*Exercise*. Go through the listing below and work out how many lines hold "agent"; reply with the figure alone.

*Task inputs*.
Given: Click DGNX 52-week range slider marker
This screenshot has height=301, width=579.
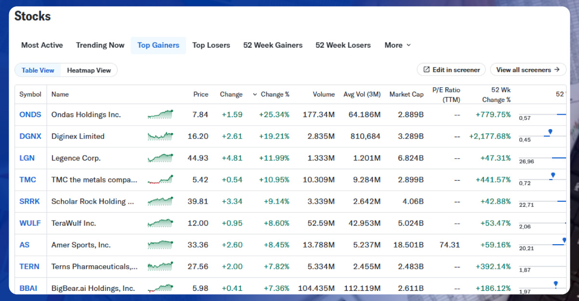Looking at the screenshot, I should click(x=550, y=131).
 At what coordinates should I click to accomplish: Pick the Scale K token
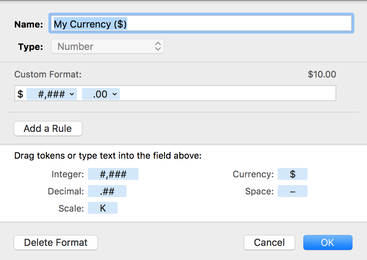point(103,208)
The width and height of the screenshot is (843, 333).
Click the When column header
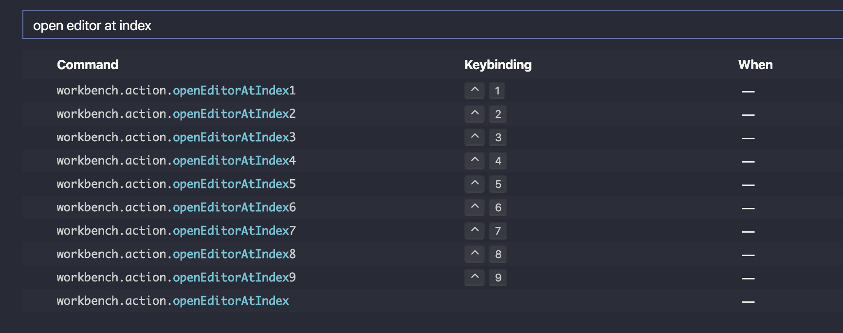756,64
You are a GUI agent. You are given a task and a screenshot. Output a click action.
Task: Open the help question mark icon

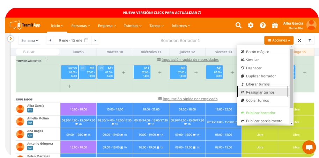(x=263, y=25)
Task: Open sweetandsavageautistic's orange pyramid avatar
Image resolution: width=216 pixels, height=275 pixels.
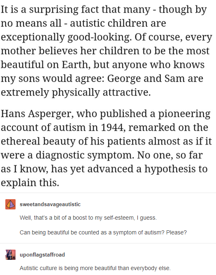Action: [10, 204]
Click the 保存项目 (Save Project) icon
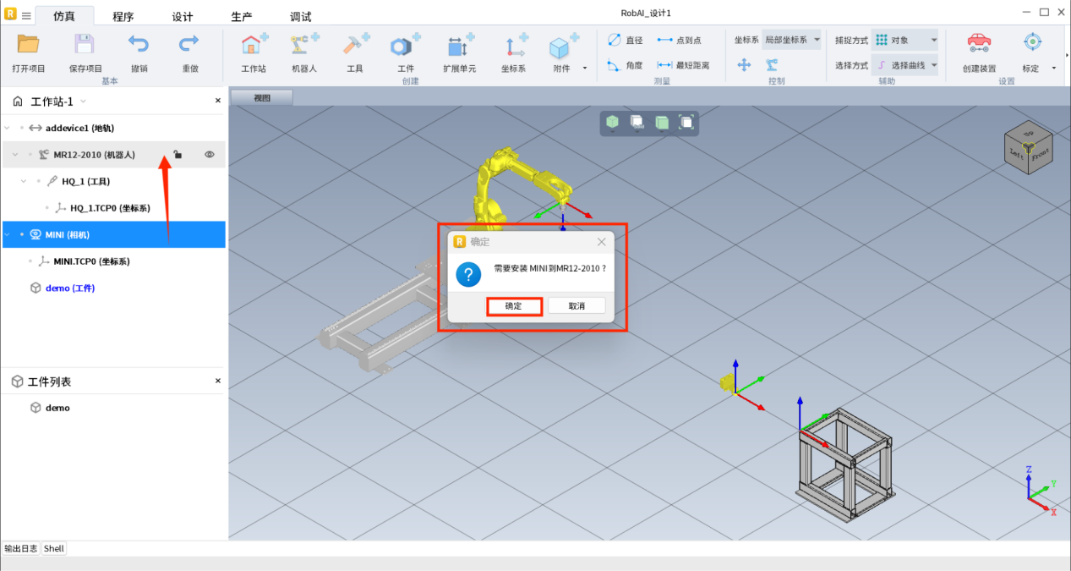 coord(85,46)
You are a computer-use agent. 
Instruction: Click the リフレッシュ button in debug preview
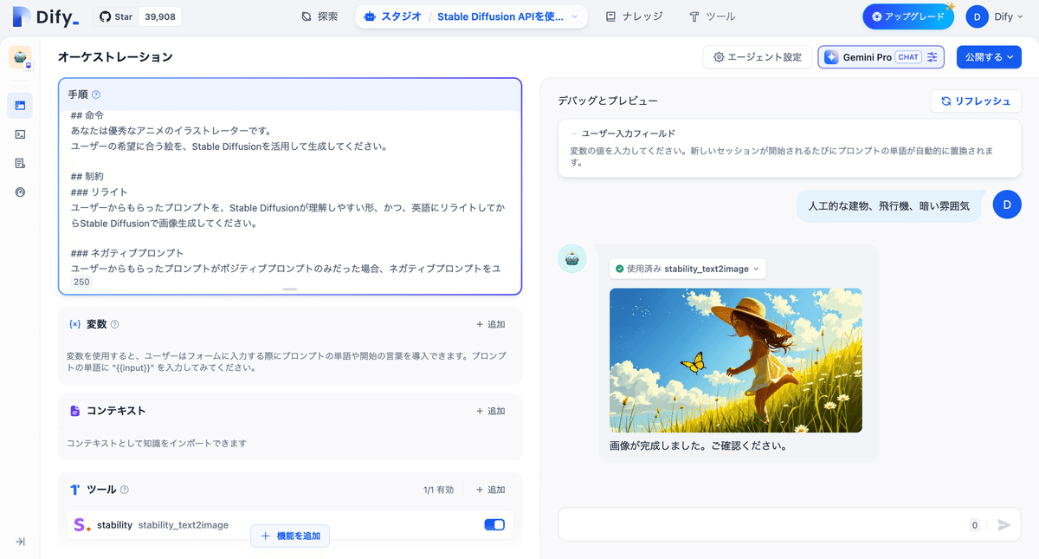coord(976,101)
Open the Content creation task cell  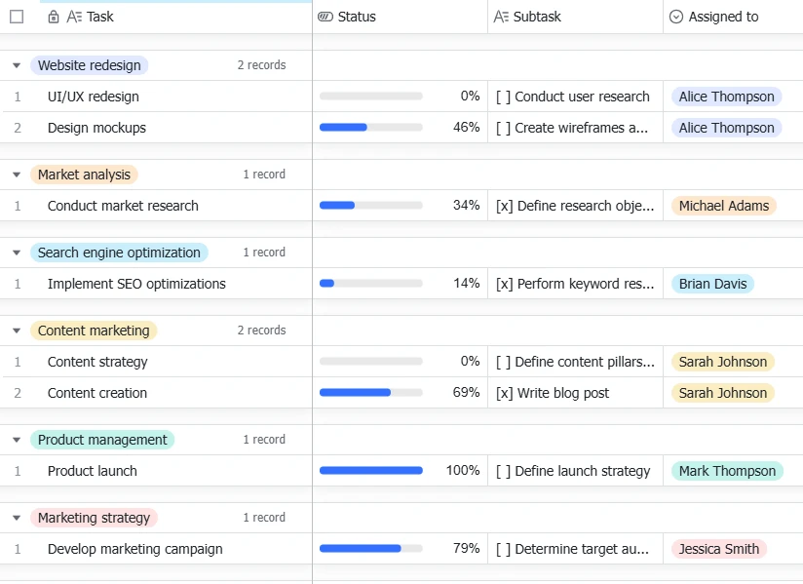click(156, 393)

...

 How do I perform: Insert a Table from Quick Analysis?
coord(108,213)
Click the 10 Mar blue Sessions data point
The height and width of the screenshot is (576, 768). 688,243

*Solution to the exercise*. 2